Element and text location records
= = = = = = =

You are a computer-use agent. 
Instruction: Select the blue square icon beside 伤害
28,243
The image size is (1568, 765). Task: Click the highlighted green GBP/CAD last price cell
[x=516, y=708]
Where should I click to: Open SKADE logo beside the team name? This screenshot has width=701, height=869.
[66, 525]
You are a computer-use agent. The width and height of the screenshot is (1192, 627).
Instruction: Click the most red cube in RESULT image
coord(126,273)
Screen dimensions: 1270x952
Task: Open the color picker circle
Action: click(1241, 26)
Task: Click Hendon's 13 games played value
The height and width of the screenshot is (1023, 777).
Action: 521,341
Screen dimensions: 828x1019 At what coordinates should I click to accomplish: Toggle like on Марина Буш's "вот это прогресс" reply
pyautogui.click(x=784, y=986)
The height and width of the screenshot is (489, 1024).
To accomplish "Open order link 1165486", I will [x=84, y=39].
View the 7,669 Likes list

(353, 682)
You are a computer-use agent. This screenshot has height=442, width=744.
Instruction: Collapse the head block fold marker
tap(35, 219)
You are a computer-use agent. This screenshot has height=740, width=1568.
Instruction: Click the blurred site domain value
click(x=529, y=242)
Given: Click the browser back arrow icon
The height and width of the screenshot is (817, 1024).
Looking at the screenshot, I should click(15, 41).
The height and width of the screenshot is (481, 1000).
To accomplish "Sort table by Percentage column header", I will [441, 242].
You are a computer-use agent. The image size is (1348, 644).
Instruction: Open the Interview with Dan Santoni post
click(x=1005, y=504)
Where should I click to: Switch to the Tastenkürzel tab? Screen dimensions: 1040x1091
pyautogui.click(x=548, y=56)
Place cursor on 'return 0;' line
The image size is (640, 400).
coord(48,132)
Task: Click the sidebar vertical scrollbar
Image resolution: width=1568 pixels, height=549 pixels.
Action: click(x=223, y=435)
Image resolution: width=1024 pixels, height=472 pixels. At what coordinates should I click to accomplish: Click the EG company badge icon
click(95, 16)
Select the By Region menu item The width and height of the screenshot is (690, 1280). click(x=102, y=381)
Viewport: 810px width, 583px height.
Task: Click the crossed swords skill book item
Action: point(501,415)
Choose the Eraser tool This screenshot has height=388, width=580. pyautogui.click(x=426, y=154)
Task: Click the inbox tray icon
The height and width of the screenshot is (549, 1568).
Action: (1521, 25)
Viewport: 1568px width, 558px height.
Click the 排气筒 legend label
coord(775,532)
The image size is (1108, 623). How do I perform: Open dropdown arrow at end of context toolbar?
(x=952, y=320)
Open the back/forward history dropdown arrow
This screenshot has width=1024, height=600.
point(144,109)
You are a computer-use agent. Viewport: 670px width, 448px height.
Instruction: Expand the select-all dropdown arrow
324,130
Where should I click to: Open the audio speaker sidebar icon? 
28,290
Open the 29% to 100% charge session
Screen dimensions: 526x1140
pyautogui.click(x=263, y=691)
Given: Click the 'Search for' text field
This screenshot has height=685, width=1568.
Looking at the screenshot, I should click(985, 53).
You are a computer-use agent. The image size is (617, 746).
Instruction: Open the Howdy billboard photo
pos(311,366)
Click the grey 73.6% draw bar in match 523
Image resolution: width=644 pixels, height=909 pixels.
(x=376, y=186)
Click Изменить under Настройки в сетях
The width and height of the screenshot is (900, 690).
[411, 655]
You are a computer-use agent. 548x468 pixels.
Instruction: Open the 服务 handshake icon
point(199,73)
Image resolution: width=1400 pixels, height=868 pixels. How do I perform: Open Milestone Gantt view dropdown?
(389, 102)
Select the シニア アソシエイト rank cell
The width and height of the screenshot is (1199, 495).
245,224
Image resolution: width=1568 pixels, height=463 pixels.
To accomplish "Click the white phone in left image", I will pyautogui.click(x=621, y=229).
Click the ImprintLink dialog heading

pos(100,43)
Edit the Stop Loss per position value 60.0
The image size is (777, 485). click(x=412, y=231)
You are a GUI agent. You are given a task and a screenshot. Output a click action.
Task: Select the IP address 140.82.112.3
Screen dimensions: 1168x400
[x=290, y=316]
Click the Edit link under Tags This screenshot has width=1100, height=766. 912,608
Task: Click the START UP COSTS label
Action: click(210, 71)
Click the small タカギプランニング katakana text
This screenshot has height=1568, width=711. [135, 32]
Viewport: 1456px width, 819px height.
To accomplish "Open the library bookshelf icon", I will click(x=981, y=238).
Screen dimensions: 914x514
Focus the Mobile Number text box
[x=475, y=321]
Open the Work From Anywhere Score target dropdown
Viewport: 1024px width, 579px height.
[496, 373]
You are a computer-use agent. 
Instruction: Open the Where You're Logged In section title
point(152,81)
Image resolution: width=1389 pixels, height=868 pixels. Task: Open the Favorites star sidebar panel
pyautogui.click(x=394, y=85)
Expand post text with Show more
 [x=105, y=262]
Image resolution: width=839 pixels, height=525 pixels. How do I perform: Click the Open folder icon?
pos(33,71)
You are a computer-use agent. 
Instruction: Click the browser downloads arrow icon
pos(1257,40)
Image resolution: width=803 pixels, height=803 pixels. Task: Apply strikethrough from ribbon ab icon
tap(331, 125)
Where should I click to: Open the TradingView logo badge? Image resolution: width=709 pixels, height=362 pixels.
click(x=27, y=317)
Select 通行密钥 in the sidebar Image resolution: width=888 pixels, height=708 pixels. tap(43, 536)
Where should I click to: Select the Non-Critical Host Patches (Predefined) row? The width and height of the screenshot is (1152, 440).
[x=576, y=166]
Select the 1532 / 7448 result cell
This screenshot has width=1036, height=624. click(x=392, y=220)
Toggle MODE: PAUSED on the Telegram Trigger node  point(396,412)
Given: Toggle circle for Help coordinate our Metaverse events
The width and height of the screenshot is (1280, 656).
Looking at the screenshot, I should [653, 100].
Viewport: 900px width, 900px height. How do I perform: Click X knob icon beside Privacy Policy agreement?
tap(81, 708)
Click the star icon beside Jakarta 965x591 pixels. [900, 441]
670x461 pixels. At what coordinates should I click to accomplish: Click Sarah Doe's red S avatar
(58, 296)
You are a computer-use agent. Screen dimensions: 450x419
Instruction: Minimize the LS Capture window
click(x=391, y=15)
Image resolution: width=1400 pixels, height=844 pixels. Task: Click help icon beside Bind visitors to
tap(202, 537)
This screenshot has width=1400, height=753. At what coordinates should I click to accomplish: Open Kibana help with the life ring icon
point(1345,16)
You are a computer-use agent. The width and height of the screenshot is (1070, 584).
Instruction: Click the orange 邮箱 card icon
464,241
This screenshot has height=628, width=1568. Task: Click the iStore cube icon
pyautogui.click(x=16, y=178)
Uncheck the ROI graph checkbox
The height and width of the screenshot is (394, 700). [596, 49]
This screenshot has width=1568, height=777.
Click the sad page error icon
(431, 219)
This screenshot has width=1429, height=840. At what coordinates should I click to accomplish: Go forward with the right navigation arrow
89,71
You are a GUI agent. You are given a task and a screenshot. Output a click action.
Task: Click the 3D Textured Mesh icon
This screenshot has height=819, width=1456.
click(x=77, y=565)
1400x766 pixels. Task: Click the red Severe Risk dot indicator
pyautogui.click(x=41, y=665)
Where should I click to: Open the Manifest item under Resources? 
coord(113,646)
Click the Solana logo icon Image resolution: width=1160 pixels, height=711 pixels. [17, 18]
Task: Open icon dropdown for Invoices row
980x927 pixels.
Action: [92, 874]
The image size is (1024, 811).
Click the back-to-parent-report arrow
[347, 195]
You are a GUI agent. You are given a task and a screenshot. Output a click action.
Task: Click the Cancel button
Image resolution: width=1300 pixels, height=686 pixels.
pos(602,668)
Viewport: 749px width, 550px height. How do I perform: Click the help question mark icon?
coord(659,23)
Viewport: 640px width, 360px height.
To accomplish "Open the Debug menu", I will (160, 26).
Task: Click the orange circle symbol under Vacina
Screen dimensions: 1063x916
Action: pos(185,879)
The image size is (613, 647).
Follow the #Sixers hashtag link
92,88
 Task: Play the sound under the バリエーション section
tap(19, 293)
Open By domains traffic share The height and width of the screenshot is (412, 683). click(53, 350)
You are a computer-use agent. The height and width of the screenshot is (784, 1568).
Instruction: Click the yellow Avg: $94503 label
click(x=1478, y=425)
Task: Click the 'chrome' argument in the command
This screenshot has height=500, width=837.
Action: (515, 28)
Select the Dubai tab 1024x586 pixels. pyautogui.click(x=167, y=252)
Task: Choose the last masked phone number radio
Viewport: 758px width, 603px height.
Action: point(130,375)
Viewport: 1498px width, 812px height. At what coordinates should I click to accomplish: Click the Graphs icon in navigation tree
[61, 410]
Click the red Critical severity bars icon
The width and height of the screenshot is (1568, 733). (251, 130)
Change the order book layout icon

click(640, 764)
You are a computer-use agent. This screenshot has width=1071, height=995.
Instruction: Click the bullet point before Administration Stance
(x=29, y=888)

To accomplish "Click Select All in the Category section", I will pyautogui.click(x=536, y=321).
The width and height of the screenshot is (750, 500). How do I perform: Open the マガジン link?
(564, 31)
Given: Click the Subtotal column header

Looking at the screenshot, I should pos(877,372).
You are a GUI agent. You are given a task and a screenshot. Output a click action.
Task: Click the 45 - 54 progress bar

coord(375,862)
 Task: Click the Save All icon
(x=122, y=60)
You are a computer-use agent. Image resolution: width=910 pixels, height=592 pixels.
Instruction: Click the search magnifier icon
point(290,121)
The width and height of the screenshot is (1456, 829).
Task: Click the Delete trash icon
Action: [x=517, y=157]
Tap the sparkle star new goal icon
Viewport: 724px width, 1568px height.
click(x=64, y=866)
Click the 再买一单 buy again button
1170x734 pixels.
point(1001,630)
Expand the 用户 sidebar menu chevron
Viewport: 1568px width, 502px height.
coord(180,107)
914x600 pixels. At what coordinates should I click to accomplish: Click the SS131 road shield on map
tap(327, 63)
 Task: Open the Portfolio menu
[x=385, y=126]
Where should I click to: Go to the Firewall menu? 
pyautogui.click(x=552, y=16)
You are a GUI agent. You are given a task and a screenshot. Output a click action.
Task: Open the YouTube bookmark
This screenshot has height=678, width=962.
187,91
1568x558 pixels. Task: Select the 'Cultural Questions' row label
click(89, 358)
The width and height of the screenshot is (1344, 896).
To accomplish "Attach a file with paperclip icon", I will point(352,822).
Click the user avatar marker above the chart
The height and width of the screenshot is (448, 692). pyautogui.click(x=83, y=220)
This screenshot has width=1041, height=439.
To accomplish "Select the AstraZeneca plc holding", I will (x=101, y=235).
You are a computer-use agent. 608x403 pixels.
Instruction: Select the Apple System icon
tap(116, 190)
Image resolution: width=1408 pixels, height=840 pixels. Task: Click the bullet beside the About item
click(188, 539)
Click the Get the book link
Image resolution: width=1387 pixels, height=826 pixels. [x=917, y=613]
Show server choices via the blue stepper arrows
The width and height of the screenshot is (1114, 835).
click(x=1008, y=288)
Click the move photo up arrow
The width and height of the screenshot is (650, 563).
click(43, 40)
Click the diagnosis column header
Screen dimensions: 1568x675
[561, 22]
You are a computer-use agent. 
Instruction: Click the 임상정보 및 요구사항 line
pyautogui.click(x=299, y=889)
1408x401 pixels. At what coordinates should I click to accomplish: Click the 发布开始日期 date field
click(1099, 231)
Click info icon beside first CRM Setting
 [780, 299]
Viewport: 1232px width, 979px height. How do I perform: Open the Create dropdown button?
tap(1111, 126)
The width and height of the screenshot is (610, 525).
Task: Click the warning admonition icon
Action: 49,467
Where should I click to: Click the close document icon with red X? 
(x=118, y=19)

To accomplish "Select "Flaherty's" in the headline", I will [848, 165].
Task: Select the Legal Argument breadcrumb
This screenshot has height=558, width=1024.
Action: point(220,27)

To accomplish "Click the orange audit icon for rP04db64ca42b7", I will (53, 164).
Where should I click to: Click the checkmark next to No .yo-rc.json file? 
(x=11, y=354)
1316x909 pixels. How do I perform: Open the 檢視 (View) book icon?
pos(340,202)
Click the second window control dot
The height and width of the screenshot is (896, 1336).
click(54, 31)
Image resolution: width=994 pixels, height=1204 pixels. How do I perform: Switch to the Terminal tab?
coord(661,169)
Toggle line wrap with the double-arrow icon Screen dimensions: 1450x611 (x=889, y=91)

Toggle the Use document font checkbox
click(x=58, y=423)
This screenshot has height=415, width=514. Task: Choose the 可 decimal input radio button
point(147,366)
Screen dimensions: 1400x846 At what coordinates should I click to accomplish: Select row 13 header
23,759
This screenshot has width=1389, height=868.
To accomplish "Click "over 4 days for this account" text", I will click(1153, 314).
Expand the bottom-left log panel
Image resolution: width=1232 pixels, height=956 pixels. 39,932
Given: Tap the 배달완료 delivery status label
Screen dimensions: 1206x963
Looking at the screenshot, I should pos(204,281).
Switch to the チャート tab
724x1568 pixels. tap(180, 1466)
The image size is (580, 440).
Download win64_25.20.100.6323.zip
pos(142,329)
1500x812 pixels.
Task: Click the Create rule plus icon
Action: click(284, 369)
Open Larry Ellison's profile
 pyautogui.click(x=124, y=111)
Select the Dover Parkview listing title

= = = = = = =

▶ **EXERCISE GOAL**
Format the records as a Markdown table with the columns Row and Line, starting with the line that contains "Image resolution: width=1400 pixels, height=868" and going on through the line that contains "click(x=27, y=317)". Number each row and leave out any blank lines.

▶ **WORKED SOLUTION**
| Row | Line |
|---|---|
| 1 | Image resolution: width=1400 pixels, height=868 pixels. How do I perform: Open Milestone Gantt view dropdown? |
| 2 | (389, 102) |
| 3 | Select the シニア アソシエイト rank cell |
| 4 | The width and height of the screenshot is (1199, 495). |
| 5 | 245,224 |
| 6 | Image resolution: width=1568 pixels, height=463 pixels. |
| 7 | To accomplish "Click the white phone in left image", I will pyautogui.click(x=621, y=229). |
| 8 | Click the ImprintLink dialog heading |
| 9 | pos(100,43) |
| 10 | Edit the Stop Loss per position value 60.0 |
| 11 | The image size is (777, 485). click(x=412, y=231) |
| 12 | You are a GUI agent. You are given a task and a screenshot. Output a click action. |
| 13 | Task: Select the IP address 140.82.112.3 |
| 14 | Screen dimensions: 1168x400 |
| 15 | [x=290, y=316] |
| 16 | Click the Edit link under Tags This screenshot has width=1100, height=766. 912,608 |
| 17 | Task: Click the START UP COSTS label |
| 18 | Action: click(210, 71) |
| 19 | Click the small タカギプランニング katakana text |
| 20 | This screenshot has height=1568, width=711. [135, 32] |
| 21 | Viewport: 1456px width, 819px height. |
| 22 | To accomplish "Open the library bookshelf icon", I will click(x=981, y=238). |
| 23 | Screen dimensions: 914x514 |
| 24 | Focus the Mobile Number text box |
| 25 | [x=475, y=321] |
| 26 | Open the Work From Anywhere Score target dropdown |
| 27 | Viewport: 1024px width, 579px height. |
| 28 | [496, 373] |
| 29 | You are a computer-use agent.  |
| 30 | Instruction: Open the Where You're Logged In section title |
| 31 | point(152,81) |
| 32 | Image resolution: width=1389 pixels, height=868 pixels. Task: Open the Favorites star sidebar panel |
| 33 | pyautogui.click(x=394, y=85) |
| 34 | Expand post text with Show more |
| 35 |  [x=105, y=262] |
| 36 | Image resolution: width=839 pixels, height=525 pixels. How do I perform: Click the Open folder icon? |
| 37 | pos(33,71) |
| 38 | You are a computer-use agent.  |
| 39 | Instruction: Click the browser downloads arrow icon |
| 40 | pos(1257,40) |
| 41 | Image resolution: width=803 pixels, height=803 pixels. Task: Apply strikethrough from ribbon ab icon |
| 42 | tap(331, 125) |
| 43 | Where should I click to: Open the TradingView logo badge? Image resolution: width=709 pixels, height=362 pixels. |
| 44 | click(x=27, y=317) |